Information provided START

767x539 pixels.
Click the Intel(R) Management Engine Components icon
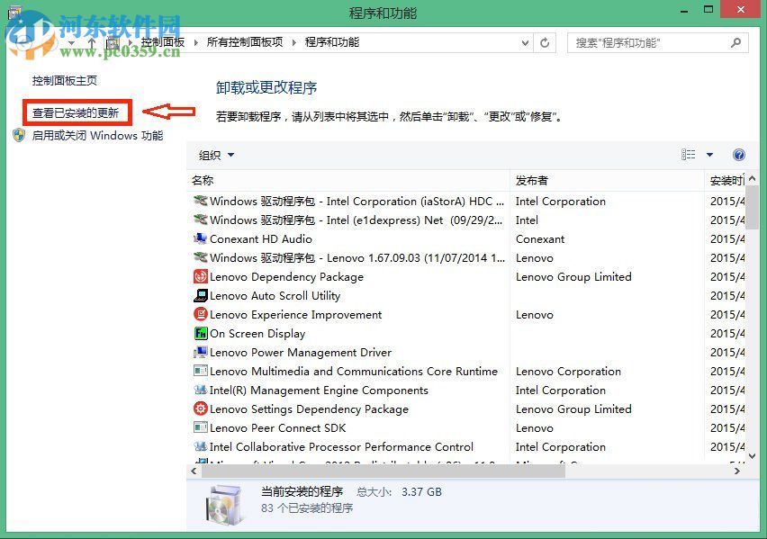point(200,390)
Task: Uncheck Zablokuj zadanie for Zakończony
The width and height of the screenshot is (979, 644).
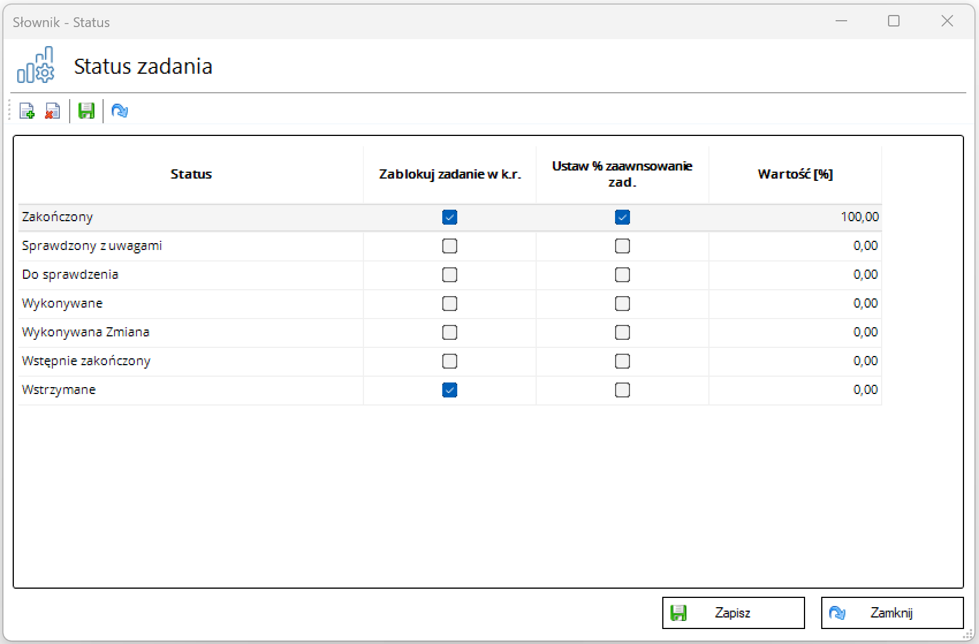Action: 449,217
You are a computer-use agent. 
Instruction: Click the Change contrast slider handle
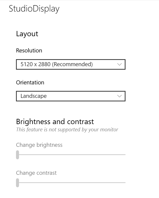coord(18,183)
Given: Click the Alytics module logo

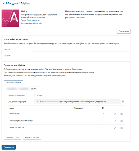Looking at the screenshot, I should [x=10, y=18].

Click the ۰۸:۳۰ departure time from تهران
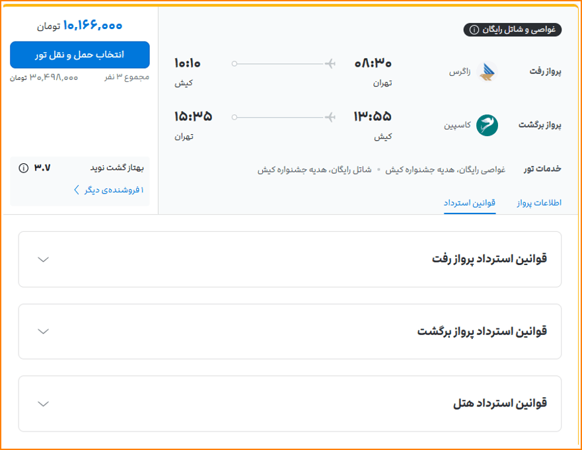pos(373,63)

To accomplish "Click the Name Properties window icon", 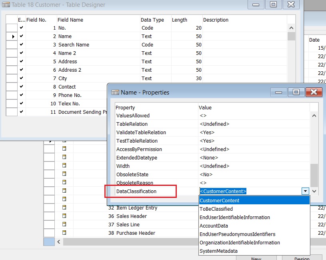I will pos(115,92).
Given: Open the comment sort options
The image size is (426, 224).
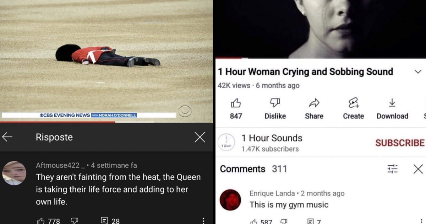Looking at the screenshot, I should tap(392, 169).
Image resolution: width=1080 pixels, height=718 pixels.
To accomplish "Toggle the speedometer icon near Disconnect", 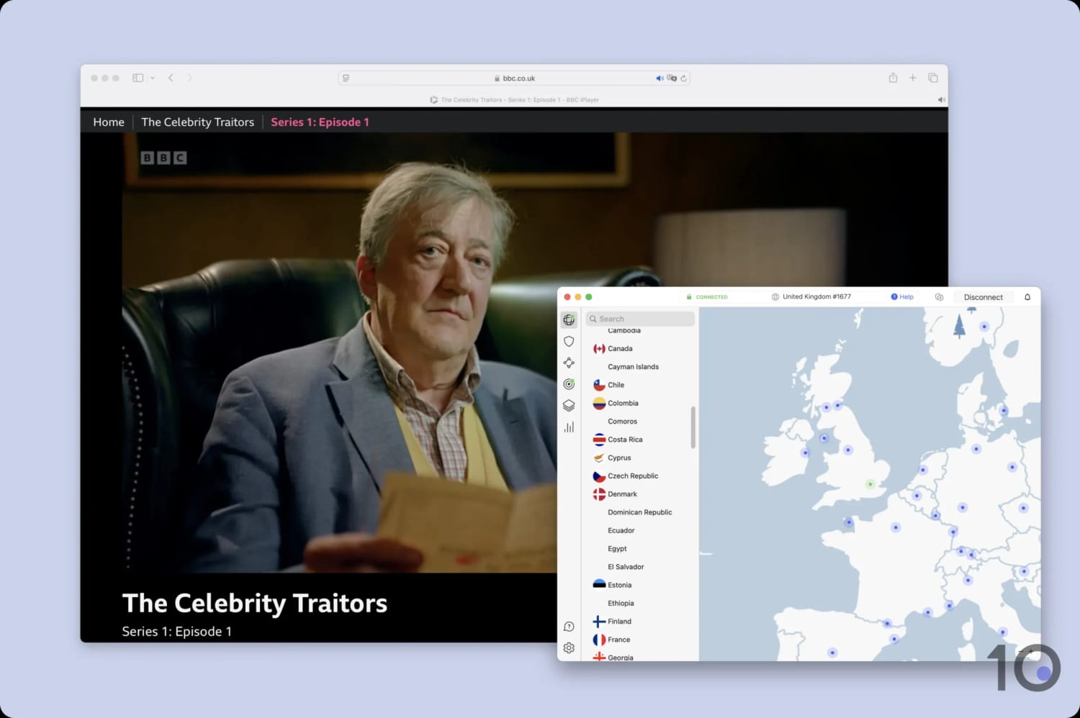I will (939, 296).
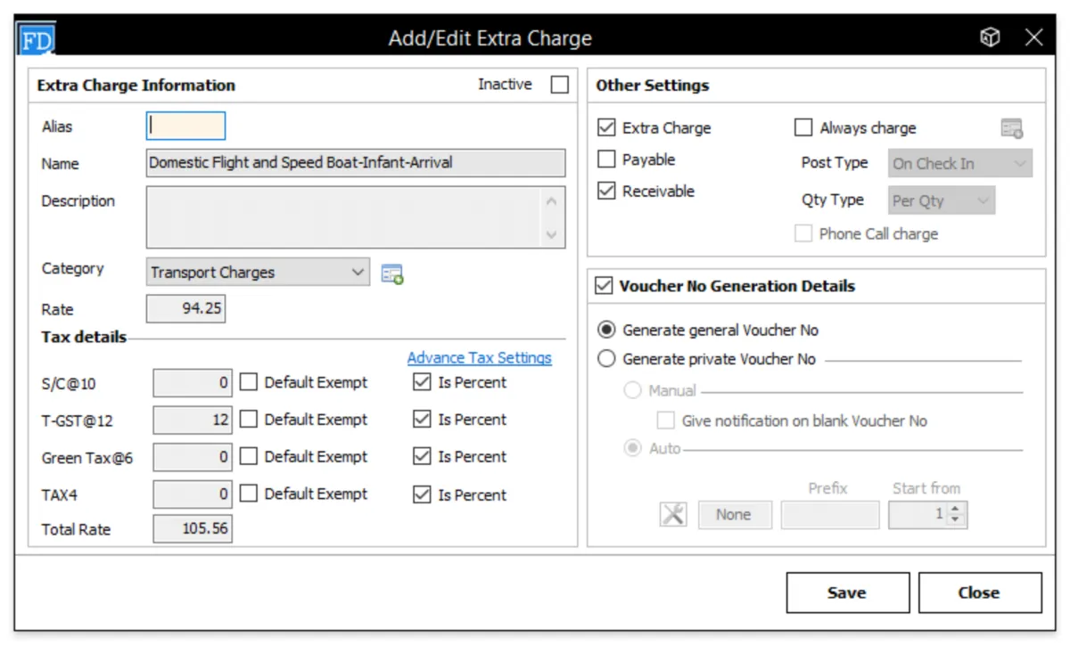Select Generate private Voucher No option
This screenshot has width=1070, height=645.
[606, 359]
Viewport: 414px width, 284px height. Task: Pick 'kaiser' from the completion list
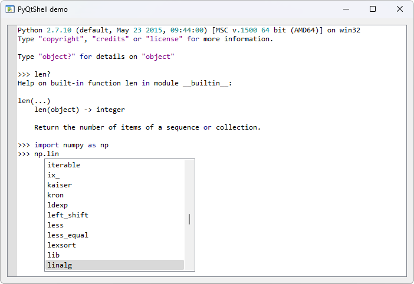(x=60, y=185)
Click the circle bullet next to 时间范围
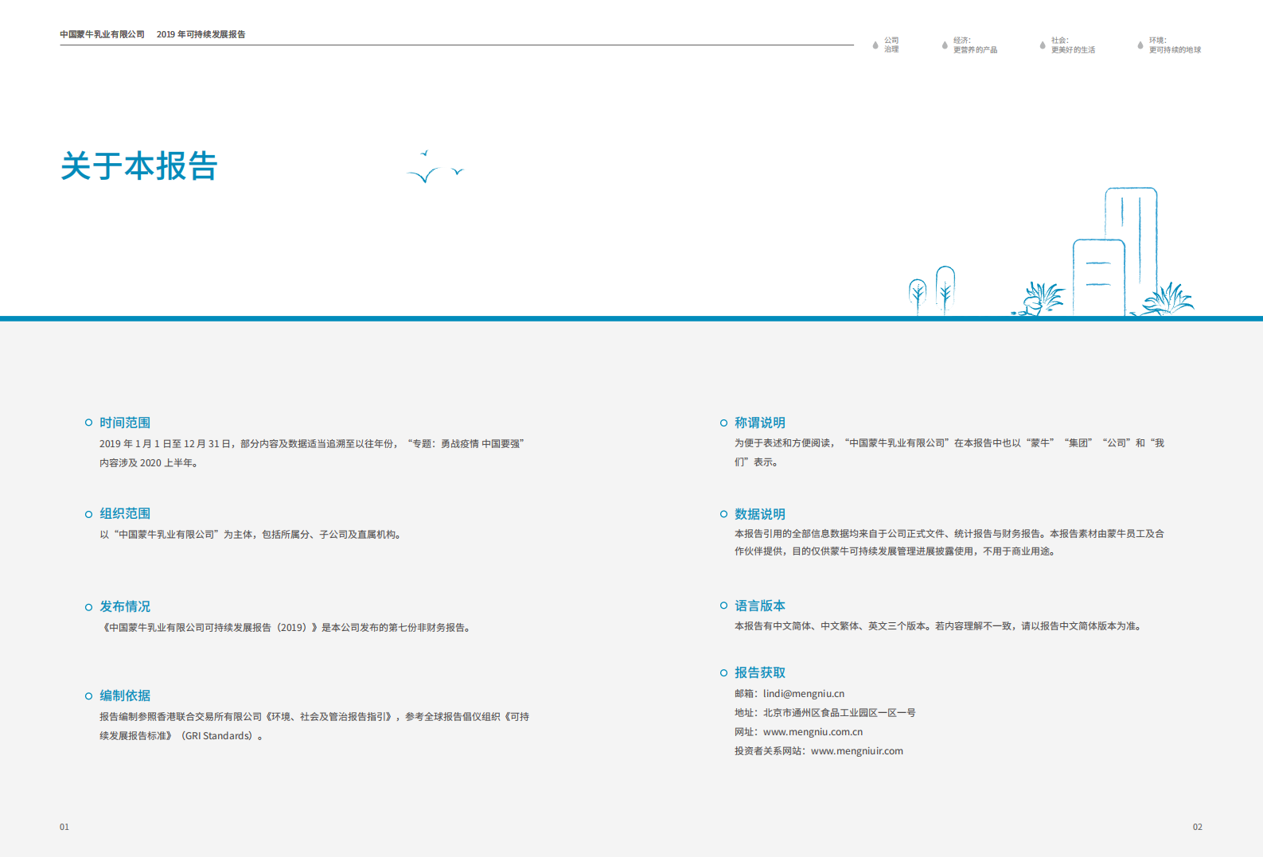Viewport: 1263px width, 857px height. pyautogui.click(x=88, y=423)
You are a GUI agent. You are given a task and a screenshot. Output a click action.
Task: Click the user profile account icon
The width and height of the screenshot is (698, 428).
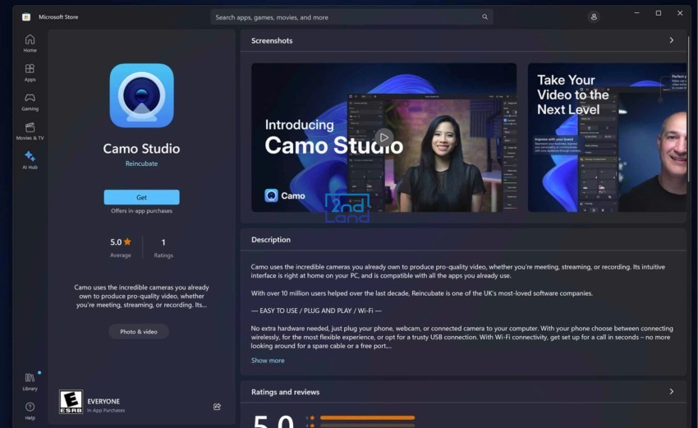[x=594, y=16]

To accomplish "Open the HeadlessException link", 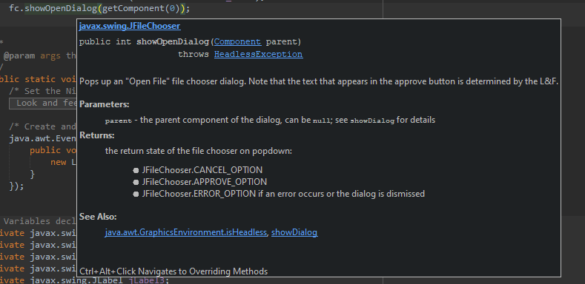I will coord(258,54).
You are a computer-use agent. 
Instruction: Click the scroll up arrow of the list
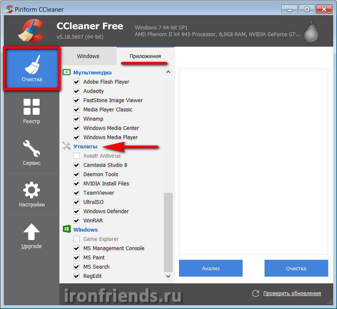point(168,72)
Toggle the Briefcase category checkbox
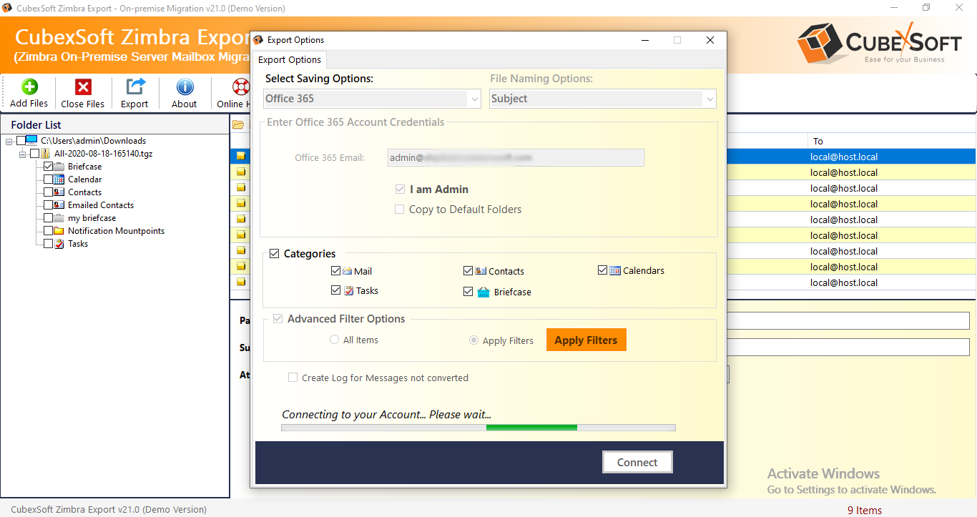 (x=468, y=292)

Information provided END

_Work required_
Copy out the lines above with "pixels" in them.

_Exercise solution_
767x539 pixels.
Image resolution: width=1080 pixels, height=718 pixels.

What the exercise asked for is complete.